What is required: Tally every line below where "computer" appears, then report the total alone.

━━━ Record extracts

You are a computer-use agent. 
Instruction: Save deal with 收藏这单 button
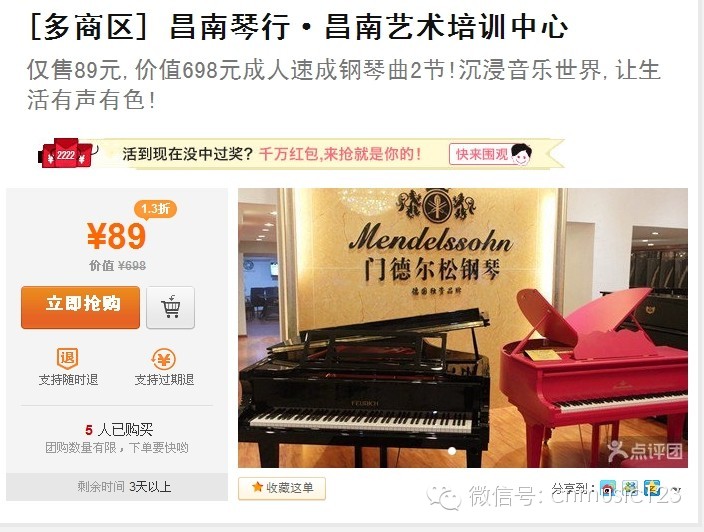(x=282, y=488)
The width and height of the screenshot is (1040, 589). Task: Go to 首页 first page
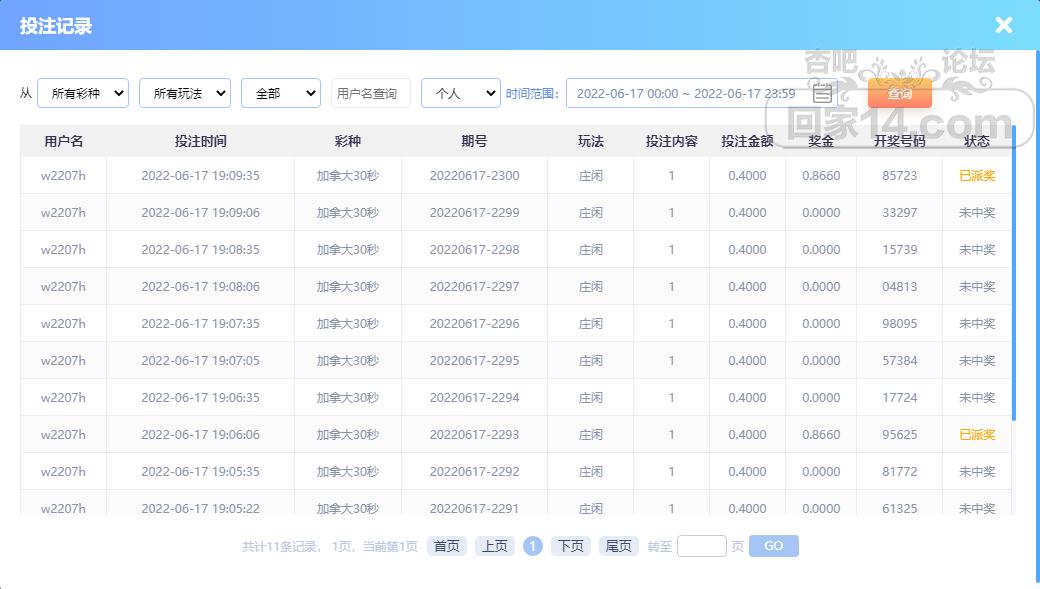[x=446, y=546]
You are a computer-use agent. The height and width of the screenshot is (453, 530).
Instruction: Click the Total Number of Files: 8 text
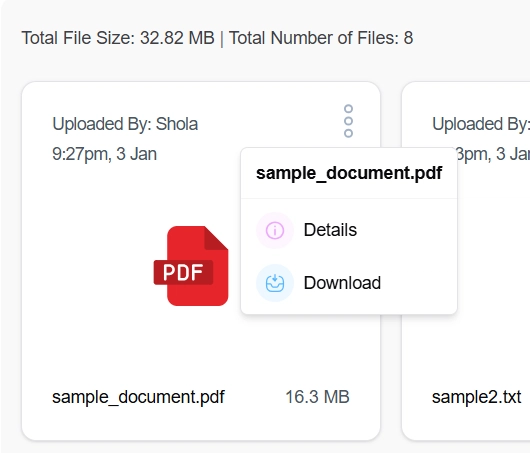321,38
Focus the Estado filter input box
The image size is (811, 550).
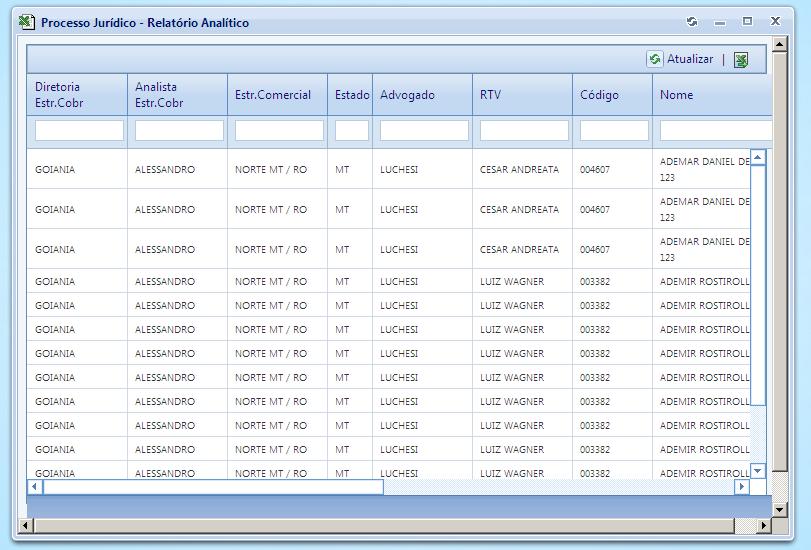tap(352, 131)
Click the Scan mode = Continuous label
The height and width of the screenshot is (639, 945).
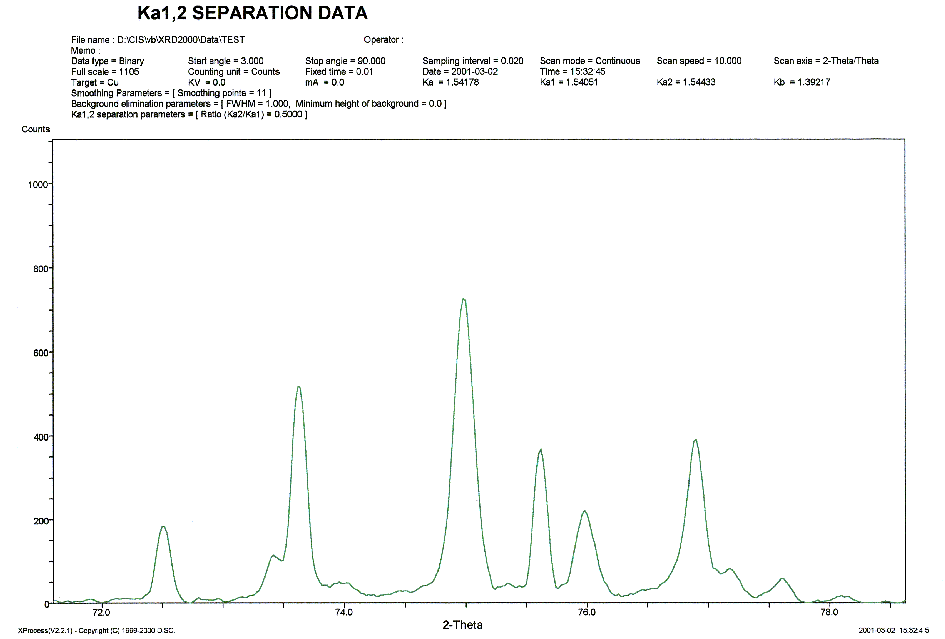(590, 61)
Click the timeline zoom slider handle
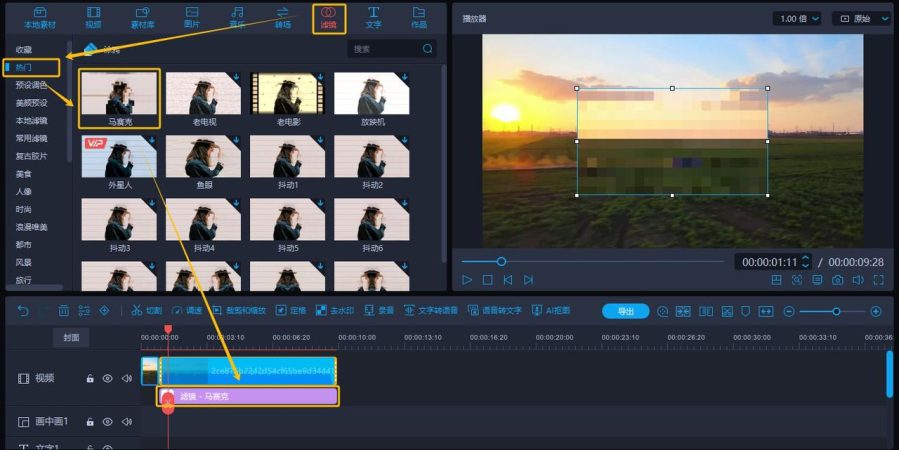Image resolution: width=899 pixels, height=450 pixels. pos(837,311)
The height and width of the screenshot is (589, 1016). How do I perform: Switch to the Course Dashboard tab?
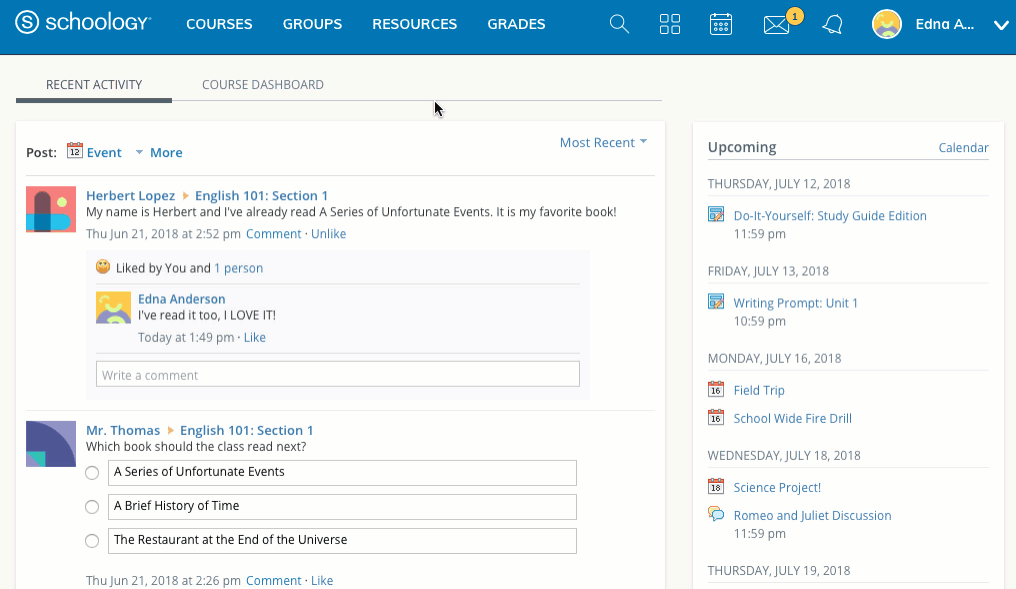(x=262, y=84)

━━━━━━

Written answer: 2